Cheating Partners and My Personal Experiences
I thought I would go quite dark today and talk about cheating. If you haven’t been cheated on, I salute you, you have managed to stay clear of the vermin out there who think its ok to sleep about behind your back and not even have the decency to apologise for it.
The reason behind this post is simply the fact that I have been talking to a few of my friends and Uni pals recently about being in a relationship with someone who has cheated and hearing their stories were awful. I, myself have been in three very short term relationships before I met Liam that resulted in cheating and it was such a horrible feeling, especially as I was young and it could have impacted me in a different way or made me feel a certain way about myself, but it didn’t thankfully. This is my personal feelings and stories, I'm not saying this is how you should act or behave as we are all different and deal with things in different ways.

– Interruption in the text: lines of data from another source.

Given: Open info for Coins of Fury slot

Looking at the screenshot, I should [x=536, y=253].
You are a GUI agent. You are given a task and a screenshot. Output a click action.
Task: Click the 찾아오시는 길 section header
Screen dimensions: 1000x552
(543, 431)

The first time someone cheated on me was straight out of high school. Looking back, I feel like I was pushed into a relationship with this guy as all my friends were dating older boys and were losing their virginity and I was constantly being slagged off for not dropping my drawers for the first boy who took my fancy. I didn’t want to give it up to just anyone and I seriously wish I had waited longer as they guy I lost it to was a first class dick. I’m not going to go into specifics as it still hurts, 15 years later, but after taking my virginity he then went onto to sleep with someone very close to me. After I found out about it, I was devastated, not because he cheated on me, I couldn't have cared less about him, but the fact that he had done it with someone as close to me as that, was heart breaking.
It’s funny, because after that, he slept with another two of my closest friends, who by the way were there when he slept with the other person and condemned him for it. These were people I had known since I was five years old. It was like taking a knife and sticking it in even deeper. Each of them couldn't wait to tell me about it, like they were gloating and that made it even worse. One girl said she had been in love with him while I was with him and didn't think what he did was that bad! Really!! Needless to say, we haven't spoken to each other since.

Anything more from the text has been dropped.